O presidente da Assembleia Nacional da Venezuela, Jorge Rodríguez, anunciou nesta quinta-feira (8) a libertação de um número significativo de presos por razões políticas, incluindo cidadãos estrangeiros. Entre os nomes citados estão a ativista Rocío San Miguel, presa em 2024 sob acusações de traição à pátria, terrorismo e conspiração, e o ex-candidato à Presidência Enrique Márquez.
Segundo Rodríguez, as solturas começaram imediatamente após o anúncio, sem que fosse informado o total de beneficiados. Ele afirmou que a decisão foi tomada para garantir a convivência pacífica no país e que não houve negociação com outras partes.

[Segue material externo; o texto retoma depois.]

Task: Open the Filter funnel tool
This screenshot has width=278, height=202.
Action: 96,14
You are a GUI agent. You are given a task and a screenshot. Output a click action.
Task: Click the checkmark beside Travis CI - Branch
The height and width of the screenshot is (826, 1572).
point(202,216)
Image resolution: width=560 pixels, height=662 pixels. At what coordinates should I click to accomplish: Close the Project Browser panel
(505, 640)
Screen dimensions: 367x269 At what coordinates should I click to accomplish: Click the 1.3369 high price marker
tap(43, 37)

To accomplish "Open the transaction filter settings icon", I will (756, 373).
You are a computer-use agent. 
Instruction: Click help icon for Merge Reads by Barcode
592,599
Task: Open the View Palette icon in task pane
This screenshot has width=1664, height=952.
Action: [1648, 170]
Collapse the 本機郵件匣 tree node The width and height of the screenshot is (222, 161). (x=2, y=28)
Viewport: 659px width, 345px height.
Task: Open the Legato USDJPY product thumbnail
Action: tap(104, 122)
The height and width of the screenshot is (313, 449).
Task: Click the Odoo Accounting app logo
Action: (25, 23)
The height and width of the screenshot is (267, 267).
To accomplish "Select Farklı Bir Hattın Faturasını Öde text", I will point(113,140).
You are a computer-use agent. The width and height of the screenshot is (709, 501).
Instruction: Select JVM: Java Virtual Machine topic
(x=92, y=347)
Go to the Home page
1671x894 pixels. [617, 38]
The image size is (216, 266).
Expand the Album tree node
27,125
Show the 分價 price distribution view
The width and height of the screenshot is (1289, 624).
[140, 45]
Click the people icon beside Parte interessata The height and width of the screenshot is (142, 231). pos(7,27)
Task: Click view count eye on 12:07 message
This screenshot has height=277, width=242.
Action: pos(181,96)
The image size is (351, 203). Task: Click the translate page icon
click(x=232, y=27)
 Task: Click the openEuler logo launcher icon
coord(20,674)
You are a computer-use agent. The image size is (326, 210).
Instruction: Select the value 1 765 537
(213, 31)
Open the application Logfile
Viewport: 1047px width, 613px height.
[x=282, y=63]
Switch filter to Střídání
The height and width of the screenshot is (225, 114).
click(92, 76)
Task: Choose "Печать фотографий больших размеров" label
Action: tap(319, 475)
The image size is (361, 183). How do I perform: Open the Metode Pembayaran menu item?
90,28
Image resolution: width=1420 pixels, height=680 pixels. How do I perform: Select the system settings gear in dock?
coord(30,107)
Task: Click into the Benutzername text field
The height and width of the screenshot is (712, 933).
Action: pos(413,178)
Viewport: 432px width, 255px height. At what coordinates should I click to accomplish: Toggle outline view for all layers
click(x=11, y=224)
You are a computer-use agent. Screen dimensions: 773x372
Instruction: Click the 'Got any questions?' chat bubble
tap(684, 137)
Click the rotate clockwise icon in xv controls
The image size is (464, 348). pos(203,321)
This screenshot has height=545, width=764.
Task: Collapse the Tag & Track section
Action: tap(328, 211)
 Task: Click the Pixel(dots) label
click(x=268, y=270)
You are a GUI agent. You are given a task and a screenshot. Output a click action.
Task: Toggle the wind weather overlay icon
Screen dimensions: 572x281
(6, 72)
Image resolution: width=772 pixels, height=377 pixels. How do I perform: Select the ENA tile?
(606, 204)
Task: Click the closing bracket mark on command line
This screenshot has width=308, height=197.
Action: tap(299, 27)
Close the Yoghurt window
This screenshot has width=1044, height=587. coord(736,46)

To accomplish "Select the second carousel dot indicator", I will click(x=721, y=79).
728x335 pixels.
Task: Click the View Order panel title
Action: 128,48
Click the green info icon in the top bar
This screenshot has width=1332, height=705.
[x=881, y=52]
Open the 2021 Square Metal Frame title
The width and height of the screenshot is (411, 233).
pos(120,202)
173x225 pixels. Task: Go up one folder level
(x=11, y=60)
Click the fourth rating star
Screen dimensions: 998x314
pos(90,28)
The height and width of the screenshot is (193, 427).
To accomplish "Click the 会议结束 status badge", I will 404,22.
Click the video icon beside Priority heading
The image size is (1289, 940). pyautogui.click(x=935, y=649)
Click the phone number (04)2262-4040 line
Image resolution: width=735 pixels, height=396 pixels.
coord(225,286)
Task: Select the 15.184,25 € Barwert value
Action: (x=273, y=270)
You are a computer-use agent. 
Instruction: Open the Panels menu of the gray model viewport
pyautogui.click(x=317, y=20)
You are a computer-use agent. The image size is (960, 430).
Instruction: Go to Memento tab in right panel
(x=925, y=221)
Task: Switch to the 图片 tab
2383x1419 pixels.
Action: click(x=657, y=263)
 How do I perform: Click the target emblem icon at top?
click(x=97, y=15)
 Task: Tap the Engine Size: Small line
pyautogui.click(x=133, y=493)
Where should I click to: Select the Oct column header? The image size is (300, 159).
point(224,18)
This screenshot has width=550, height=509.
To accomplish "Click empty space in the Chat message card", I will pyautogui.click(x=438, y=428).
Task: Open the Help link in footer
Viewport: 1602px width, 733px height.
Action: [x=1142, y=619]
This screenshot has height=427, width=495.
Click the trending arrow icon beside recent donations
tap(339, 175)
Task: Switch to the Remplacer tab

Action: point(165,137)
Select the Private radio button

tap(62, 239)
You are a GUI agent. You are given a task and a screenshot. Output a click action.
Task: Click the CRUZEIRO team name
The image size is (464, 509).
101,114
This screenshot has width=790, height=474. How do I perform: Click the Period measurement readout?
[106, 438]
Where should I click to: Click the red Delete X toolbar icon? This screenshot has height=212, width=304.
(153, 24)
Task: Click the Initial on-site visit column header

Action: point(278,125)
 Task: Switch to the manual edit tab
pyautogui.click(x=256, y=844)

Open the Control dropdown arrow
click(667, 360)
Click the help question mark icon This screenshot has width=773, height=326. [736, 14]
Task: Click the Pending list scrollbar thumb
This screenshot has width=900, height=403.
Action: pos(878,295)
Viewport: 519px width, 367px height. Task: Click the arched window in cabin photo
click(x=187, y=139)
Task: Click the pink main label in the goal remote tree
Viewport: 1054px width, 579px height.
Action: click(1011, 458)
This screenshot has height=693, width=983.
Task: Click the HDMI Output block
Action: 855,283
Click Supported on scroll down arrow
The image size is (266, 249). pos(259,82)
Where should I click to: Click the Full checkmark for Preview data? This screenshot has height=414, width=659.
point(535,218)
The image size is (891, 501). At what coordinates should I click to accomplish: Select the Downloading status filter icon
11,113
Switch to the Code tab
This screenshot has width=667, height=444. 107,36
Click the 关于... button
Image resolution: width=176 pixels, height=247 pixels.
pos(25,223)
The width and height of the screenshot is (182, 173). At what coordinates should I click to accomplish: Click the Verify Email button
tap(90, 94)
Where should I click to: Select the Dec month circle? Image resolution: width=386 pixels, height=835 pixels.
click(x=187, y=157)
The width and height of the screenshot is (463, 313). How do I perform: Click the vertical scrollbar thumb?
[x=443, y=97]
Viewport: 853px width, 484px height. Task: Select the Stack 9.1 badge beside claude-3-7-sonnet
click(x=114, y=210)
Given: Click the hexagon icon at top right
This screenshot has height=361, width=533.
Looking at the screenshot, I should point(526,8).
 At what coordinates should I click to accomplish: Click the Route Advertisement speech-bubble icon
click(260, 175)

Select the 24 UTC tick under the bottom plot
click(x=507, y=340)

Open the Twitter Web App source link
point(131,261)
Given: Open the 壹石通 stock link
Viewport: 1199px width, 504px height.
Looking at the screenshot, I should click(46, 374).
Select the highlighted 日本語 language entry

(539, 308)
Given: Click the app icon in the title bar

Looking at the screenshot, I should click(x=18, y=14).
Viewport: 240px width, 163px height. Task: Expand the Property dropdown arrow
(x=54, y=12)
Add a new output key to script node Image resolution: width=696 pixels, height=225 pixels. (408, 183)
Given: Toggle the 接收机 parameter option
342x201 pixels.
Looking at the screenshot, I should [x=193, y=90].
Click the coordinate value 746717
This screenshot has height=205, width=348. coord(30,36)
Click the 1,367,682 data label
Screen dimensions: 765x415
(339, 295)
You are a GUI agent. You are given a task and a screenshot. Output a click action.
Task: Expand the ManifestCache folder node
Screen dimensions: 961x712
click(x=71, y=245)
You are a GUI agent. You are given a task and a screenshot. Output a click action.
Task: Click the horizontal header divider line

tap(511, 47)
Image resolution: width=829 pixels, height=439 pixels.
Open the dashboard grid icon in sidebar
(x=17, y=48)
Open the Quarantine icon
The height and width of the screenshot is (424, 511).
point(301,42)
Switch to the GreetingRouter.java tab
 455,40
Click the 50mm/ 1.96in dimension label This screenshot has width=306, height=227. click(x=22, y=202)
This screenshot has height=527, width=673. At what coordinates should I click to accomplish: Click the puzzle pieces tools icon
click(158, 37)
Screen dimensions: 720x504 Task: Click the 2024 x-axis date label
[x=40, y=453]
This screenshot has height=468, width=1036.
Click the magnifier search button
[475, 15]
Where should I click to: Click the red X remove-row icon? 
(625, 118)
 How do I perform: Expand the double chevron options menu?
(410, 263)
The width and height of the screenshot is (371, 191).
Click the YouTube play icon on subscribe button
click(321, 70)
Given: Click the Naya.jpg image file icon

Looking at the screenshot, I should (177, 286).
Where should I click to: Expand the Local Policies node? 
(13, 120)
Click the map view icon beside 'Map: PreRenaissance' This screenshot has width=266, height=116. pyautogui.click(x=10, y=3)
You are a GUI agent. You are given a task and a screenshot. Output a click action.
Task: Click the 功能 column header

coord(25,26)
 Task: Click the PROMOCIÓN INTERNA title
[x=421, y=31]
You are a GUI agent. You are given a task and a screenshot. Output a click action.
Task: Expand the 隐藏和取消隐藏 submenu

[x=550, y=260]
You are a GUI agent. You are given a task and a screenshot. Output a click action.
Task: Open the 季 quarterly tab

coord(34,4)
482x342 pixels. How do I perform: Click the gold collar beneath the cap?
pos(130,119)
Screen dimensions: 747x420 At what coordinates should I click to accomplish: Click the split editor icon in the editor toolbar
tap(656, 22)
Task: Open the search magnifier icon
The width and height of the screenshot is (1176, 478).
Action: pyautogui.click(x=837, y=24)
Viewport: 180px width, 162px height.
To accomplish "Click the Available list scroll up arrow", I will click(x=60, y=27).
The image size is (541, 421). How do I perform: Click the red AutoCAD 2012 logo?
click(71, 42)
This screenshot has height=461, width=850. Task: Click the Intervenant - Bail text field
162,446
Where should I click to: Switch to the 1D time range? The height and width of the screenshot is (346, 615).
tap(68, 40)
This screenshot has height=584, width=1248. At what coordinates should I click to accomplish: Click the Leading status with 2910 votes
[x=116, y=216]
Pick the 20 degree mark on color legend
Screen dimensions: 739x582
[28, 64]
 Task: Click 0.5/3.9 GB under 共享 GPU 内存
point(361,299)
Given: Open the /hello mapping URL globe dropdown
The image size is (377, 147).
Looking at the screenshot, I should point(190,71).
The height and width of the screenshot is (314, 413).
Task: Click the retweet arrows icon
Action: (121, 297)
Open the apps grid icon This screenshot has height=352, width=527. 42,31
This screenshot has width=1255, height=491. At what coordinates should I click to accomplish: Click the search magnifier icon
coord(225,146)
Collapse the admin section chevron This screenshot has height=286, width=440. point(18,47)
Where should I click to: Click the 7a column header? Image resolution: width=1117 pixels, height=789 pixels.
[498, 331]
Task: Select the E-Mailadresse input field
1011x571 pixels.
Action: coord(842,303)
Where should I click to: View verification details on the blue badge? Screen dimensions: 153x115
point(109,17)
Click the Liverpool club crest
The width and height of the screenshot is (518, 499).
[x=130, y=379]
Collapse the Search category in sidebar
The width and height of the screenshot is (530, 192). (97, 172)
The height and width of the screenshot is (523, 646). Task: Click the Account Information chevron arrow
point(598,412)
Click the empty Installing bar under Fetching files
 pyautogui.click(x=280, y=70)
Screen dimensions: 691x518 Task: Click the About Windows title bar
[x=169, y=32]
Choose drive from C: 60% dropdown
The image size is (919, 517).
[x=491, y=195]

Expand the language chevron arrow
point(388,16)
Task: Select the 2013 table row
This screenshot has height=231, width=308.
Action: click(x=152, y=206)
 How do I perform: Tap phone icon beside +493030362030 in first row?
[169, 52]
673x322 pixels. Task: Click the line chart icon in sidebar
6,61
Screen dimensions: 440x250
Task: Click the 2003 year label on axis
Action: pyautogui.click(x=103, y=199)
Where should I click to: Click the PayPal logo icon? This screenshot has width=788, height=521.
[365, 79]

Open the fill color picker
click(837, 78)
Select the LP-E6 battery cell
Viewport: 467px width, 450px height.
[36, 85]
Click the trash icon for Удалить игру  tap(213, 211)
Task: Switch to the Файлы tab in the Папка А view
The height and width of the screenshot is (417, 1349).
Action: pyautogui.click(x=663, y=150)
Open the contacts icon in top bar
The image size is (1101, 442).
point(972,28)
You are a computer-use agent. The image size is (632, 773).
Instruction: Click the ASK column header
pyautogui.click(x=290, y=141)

O parlamentar, no entanto, agradeceu a intermediação do ex-primeiro-ministro da Espanha, José Luis Rodríguez Zapatero, do presidente do Brasil, Luiz Inácio Lula da Silva, e do governo do Catar, embora a participação desses governos ainda não esteja clara.
As libertações ocorrem sob o governo interino de Delcy Rodríguez, que assumiu após a operação militar dos Estados Unidos, em 3 de janeiro, que resultou na captura do presidente deposto Nicolás Maduro e de sua esposa, Cilia Flores, atualmente detidos em Nova York.
O anúncio acontece um dia depois de o secretário de Estado dos Estados Unidos, Marco Rubio, declarar que o governo americano estruturou um plano em três fases para a Venezuela, prevendo estabilização do país, libertação de opositores presos e, por fim, uma transição política.